The brain watches the business.
It reads the supply plan, the inbox, the books, and the patterns across them. When the operation shifts, it proposes the next change before you have to ask: a new check, a tighter reorder rule, a workflow that fits what just happened.
Nothing acts without your approval.
Every reshape and every proposal is staged for you to approve, edit, or reject. The product evolves toward your operation, and you stay the one who says yes.
▸ Every week it fits your operation better. That gap compounds.
▸ See it live
Not a slide. A working console you can click through.
Every brand gets a personalized console, standing in hours, with the agents already working its numbers. Here is one on Marrow & Maple, a sample brand we stood up to show the product. Yours runs on your real data.
▸ Why it beats a point tool
Sourcing tools read one inbox. Deduction tools recover one leak.
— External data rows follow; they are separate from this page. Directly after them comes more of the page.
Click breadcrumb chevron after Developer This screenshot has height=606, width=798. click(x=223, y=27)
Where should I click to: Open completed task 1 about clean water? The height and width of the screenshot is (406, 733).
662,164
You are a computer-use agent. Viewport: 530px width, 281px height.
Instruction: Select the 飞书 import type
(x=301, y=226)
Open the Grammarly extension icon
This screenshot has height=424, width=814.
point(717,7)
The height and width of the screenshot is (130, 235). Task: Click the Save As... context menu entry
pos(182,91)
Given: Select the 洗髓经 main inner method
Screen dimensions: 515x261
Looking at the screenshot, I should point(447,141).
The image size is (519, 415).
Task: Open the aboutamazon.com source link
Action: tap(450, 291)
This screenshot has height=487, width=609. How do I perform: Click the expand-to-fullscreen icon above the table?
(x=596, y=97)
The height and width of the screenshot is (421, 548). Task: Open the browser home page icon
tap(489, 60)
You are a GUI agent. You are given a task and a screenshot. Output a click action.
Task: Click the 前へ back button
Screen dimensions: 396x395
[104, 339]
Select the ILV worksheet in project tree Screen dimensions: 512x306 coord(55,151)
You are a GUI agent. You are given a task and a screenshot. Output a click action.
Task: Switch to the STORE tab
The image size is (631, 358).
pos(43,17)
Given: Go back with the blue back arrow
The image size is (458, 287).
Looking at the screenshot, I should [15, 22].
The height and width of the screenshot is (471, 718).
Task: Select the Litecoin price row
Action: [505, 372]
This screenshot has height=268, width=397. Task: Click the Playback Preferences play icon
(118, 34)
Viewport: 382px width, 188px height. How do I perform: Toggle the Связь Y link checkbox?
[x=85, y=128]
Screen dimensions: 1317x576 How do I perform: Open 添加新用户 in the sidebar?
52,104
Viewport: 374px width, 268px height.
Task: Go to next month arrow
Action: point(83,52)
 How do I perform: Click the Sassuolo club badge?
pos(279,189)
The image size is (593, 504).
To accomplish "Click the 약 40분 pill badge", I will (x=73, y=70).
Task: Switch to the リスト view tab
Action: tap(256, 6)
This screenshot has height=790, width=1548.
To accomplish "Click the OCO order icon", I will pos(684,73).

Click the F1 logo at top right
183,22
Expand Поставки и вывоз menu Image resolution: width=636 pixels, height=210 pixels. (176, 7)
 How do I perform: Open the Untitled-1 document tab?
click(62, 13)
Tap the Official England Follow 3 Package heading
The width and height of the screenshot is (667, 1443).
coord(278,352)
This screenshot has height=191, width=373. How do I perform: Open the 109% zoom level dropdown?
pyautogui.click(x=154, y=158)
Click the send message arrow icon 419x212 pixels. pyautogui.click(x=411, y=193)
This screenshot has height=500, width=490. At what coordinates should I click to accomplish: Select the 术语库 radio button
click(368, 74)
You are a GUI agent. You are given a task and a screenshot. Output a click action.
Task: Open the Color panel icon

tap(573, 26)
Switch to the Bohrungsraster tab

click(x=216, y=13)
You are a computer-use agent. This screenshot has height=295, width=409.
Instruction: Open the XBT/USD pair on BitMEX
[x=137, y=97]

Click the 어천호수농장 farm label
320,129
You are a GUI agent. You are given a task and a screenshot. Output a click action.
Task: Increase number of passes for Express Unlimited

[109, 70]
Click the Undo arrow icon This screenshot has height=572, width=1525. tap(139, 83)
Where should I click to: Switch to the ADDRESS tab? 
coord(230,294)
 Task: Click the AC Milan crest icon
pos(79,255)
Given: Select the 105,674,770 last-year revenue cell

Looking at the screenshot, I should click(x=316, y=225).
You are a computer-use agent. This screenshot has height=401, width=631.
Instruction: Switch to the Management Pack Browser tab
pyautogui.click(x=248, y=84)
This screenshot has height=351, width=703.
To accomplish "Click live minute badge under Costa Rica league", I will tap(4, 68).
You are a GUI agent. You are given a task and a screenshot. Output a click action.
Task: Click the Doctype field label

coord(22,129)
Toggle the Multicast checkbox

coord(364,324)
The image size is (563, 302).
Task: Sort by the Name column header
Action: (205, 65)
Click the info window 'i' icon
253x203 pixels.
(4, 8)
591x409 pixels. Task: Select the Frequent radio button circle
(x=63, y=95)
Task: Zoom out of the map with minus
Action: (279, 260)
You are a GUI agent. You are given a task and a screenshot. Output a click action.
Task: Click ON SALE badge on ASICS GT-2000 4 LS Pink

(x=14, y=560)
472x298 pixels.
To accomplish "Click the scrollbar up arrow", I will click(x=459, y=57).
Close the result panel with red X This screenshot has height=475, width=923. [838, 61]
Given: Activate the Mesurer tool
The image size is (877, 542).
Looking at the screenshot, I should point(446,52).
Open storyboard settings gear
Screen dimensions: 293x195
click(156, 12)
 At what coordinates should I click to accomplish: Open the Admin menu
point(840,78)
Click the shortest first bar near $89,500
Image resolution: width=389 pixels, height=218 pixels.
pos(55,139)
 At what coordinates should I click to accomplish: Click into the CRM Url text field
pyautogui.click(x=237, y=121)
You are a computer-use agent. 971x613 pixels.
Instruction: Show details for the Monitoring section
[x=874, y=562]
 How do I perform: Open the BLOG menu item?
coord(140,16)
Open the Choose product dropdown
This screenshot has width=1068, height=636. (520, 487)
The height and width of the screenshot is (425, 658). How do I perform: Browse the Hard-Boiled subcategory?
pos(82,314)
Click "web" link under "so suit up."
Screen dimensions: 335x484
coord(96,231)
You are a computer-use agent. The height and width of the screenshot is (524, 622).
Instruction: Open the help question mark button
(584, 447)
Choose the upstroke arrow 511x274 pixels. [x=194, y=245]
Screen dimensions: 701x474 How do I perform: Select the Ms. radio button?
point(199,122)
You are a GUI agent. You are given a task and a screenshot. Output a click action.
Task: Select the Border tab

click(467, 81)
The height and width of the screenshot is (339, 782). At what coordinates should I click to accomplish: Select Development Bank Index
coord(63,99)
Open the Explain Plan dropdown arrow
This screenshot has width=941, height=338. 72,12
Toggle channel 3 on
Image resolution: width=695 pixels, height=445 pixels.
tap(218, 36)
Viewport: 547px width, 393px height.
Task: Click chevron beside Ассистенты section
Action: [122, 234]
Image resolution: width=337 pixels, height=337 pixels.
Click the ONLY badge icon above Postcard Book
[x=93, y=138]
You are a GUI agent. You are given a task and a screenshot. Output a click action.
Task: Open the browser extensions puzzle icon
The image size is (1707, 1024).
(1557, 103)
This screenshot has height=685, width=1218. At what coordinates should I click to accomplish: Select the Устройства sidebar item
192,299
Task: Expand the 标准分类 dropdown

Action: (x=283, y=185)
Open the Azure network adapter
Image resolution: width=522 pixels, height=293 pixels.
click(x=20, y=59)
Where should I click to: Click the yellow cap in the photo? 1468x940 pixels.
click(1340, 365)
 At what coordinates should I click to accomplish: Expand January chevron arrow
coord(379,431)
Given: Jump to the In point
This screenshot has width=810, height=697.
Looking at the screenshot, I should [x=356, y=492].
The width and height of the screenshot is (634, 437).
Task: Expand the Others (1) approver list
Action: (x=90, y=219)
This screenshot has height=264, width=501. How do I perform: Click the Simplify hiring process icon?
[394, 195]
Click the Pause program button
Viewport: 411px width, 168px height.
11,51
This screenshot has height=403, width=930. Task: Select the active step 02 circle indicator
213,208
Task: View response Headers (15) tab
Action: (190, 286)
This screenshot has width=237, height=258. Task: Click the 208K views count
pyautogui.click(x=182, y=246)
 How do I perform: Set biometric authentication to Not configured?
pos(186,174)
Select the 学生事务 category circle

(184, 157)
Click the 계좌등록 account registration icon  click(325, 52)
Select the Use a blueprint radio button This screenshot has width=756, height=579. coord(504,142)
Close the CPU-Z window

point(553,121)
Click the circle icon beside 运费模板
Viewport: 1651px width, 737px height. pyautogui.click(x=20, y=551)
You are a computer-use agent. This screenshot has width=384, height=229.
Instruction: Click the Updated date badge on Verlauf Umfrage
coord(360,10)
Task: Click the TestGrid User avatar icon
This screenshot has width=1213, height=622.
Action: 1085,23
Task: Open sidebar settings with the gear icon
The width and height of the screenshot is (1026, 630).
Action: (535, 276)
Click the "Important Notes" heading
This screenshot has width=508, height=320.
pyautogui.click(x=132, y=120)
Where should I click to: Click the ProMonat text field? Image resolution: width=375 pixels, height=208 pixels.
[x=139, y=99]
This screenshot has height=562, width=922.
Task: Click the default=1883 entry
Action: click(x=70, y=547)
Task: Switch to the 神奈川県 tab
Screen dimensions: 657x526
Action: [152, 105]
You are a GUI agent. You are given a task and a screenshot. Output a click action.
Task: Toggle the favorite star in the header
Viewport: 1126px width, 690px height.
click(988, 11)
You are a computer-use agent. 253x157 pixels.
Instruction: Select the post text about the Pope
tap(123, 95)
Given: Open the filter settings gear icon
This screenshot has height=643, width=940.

We run the whole operation.
| GearKit | Point tools | Status quo | |
|---|---|---|---|
| Scope | The whole operation, plan to PO to reconcile | One slice (sourcing, or deductions) | Email, spreadsheets, more hires |
| Where it lives | Your system of record + daily surface | A separate dashboard | Your inbox |
| Acts into your books | Drafts POs into QuickBooks on approval | Reads, rarely writes | You type it in |
| Setup | Live in days, nobody changes how they work | A new portal to adopt | Already there, already broken |
| Pricing | Platform base + a share of what it recovers | Per-seat or per-slice | Salaries |
▸ Your data, your approval
It earns trust the way you would give it: slowly, and never without a say.
Nothing posts until you say so.
Every action that touches money, records, or a retailer is drafted and staged. You approve, edit, or reject. The agents never act on their own.
A trust ramp, per action.
Each workstream starts read-only, graduates to draft-and-approve, and only goes automatic once you have seen it earn it. You set the pace.
A full audit trail.
Every read, draft, and action is logged: who, what, when, and your approval. Your data stays yours, PII is minimized, and access is scoped per integration.
▸ Questions you are about to ask
What does it cost?+
A platform base scaled to your size, plus a share of the hard dollars the agents recover and save: recovered reconciliations, avoided chargebacks, negotiated savings. The platform logs its own value, so the payback is in days.
How fast can we go live?+
Days, not months. Connect your inbox, drive, and QuickBooks, point us at your supply plan, and we index your co-mans, vendors, and open POs into the brain. You are drafting POs that week.
Does my team have to change how they work?+
No. Your co-mans keep emailing, your team keeps living in QuickBooks and the supply-plan file, and the agents read what already flows. Nobody adopts a new portal.
What can it access, and is it safe?+
Only what you connect, scoped per integration, with PII minimized and a full audit log. Nothing posts to your books or a retailer until you approve it.
Isn't this just a sourcing tool?+
No. Sourcing tools read the procurement inbox. GearKit runs the whole operation, plan to PO to reconciliation, into your books, and becomes your system of record.
▸ The model + the team
A recurring platform, with upside on the dollars we recover and save.
A platform base by brand size, plus a share of the hard dollars the agents recover and save. Aligned by design: we are paid more when you keep more.
Built by someone who has run operations at scale.
Founded by Boris Korsunsky, first CTO of Lyft (employee 17, through hypergrowth to IPO), after eighteen months building agent infrastructure. The same agent workforce, pointed at the operational backbone of consumer brands.